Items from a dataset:
··········
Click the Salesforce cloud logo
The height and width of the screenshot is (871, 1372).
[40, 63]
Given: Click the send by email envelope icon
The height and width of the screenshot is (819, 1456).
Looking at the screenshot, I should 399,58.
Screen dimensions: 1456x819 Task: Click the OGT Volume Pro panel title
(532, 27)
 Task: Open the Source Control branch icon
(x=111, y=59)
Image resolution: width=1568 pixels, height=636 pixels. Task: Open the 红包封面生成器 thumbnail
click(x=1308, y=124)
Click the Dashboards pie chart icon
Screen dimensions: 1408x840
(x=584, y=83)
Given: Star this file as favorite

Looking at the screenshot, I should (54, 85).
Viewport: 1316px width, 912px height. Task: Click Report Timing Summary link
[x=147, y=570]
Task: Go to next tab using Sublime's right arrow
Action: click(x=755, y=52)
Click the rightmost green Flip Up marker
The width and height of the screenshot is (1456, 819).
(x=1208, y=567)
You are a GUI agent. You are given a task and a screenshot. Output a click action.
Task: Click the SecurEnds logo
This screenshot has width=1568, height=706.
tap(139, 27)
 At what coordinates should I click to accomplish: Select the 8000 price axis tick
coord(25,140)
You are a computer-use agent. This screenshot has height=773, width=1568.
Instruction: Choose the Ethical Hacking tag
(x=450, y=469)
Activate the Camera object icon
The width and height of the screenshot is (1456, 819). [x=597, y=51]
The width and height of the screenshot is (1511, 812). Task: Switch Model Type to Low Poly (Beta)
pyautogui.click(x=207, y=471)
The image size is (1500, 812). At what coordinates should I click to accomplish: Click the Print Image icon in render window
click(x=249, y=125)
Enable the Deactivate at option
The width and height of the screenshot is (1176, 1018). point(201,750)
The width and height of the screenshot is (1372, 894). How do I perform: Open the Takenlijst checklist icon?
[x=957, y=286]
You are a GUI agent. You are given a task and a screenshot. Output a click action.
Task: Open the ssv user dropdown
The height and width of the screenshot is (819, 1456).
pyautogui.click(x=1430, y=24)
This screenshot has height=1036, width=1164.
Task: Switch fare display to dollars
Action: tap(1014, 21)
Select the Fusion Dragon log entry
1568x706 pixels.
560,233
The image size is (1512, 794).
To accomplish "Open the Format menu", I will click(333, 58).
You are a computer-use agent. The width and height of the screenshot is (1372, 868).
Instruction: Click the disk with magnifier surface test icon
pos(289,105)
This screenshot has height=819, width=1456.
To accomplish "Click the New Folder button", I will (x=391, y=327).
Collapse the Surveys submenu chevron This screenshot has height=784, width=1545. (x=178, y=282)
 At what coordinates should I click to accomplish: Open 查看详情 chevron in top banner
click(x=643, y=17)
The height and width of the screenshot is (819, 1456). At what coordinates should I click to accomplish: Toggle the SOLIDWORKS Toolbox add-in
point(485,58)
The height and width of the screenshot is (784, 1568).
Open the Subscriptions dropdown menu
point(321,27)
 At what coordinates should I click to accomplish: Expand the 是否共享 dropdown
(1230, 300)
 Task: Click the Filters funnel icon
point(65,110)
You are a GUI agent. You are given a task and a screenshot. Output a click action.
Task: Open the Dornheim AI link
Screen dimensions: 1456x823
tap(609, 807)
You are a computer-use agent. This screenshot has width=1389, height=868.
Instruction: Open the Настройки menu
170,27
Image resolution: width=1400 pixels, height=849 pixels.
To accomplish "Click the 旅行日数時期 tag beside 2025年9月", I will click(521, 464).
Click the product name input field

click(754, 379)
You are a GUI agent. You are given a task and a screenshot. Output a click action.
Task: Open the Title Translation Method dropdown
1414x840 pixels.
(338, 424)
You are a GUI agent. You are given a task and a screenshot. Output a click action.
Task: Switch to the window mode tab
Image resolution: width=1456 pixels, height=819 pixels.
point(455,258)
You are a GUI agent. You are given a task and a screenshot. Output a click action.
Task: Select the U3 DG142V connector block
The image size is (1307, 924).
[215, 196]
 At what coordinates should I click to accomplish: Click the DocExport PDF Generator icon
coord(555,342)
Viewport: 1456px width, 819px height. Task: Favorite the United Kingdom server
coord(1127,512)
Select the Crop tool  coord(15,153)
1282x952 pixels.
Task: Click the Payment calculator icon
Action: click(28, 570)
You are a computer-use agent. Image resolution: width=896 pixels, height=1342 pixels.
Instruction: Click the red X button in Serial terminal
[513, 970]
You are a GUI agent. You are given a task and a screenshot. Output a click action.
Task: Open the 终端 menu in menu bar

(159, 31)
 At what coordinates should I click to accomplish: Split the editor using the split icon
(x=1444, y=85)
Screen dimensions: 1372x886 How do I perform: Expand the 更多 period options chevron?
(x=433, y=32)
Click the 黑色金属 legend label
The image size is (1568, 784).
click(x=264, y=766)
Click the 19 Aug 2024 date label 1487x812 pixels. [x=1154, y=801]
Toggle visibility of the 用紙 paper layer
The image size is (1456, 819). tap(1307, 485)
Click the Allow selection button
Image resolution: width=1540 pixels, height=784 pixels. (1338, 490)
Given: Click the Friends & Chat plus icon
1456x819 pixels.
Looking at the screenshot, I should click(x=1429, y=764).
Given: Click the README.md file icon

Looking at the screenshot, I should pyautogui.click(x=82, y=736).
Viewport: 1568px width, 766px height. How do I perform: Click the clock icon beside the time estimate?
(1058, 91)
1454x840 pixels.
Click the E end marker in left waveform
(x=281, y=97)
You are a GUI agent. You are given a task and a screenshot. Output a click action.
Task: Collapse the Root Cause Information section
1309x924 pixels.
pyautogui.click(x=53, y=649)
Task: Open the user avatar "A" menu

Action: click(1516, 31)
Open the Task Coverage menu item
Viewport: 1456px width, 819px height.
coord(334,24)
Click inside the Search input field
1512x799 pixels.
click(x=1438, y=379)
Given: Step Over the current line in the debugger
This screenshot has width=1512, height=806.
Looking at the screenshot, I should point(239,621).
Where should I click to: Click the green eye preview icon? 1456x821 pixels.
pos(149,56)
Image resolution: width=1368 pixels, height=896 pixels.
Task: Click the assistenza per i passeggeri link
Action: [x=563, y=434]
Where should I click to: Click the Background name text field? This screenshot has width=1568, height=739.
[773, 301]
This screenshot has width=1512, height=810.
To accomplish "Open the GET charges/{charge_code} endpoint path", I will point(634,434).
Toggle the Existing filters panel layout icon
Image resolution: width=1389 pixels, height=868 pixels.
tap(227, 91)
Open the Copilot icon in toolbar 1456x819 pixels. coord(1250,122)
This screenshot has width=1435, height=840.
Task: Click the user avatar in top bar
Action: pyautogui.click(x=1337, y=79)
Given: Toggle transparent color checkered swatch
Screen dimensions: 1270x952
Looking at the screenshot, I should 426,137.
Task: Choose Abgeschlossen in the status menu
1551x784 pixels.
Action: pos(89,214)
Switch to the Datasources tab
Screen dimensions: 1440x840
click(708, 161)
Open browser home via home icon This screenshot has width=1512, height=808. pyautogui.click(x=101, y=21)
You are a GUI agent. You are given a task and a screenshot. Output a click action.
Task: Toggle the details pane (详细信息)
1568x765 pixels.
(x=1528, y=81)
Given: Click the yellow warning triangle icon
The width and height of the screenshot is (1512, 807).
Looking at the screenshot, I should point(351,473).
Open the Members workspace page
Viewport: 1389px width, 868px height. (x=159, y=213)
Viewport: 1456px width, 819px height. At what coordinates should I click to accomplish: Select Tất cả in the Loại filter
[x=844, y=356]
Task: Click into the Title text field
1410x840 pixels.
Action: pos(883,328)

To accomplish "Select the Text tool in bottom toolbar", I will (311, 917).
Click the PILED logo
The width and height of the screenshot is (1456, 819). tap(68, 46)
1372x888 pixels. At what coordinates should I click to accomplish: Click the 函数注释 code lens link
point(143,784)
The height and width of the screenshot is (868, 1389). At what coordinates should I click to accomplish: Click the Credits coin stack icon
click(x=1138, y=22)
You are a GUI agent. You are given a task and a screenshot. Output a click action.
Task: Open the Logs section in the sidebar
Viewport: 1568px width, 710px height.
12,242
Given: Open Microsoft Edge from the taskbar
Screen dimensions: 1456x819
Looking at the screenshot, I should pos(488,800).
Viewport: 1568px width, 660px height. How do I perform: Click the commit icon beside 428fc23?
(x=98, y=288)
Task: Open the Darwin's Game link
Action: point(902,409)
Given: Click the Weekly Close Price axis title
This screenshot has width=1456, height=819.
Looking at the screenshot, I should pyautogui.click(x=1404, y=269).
··········
Work instructions:
Beginning with the line above that contains "Click the E end marker in left waveform", copy each line exactly up to and including the line that contains "This screenshot has width=1512, height=810.", and go no further.

Written answer:
Click the E end marker in left waveform
(x=281, y=97)
You are a GUI agent. You are given a task and a screenshot. Output a click action.
Task: Collapse the Root Cause Information section
1309x924 pixels.
pyautogui.click(x=53, y=649)
Task: Open the user avatar "A" menu

Action: click(1516, 31)
Open the Task Coverage menu item
Viewport: 1456px width, 819px height.
coord(334,24)
Click inside the Search input field
1512x799 pixels.
click(x=1438, y=379)
Given: Step Over the current line in the debugger
This screenshot has width=1512, height=806.
Looking at the screenshot, I should point(239,621).
Where should I click to: Click the green eye preview icon? 1456x821 pixels.
pos(149,56)
Image resolution: width=1368 pixels, height=896 pixels.
Task: Click the assistenza per i passeggeri link
Action: [x=563, y=434]
Where should I click to: Click the Background name text field? This screenshot has width=1568, height=739.
[773, 301]
This screenshot has width=1512, height=810.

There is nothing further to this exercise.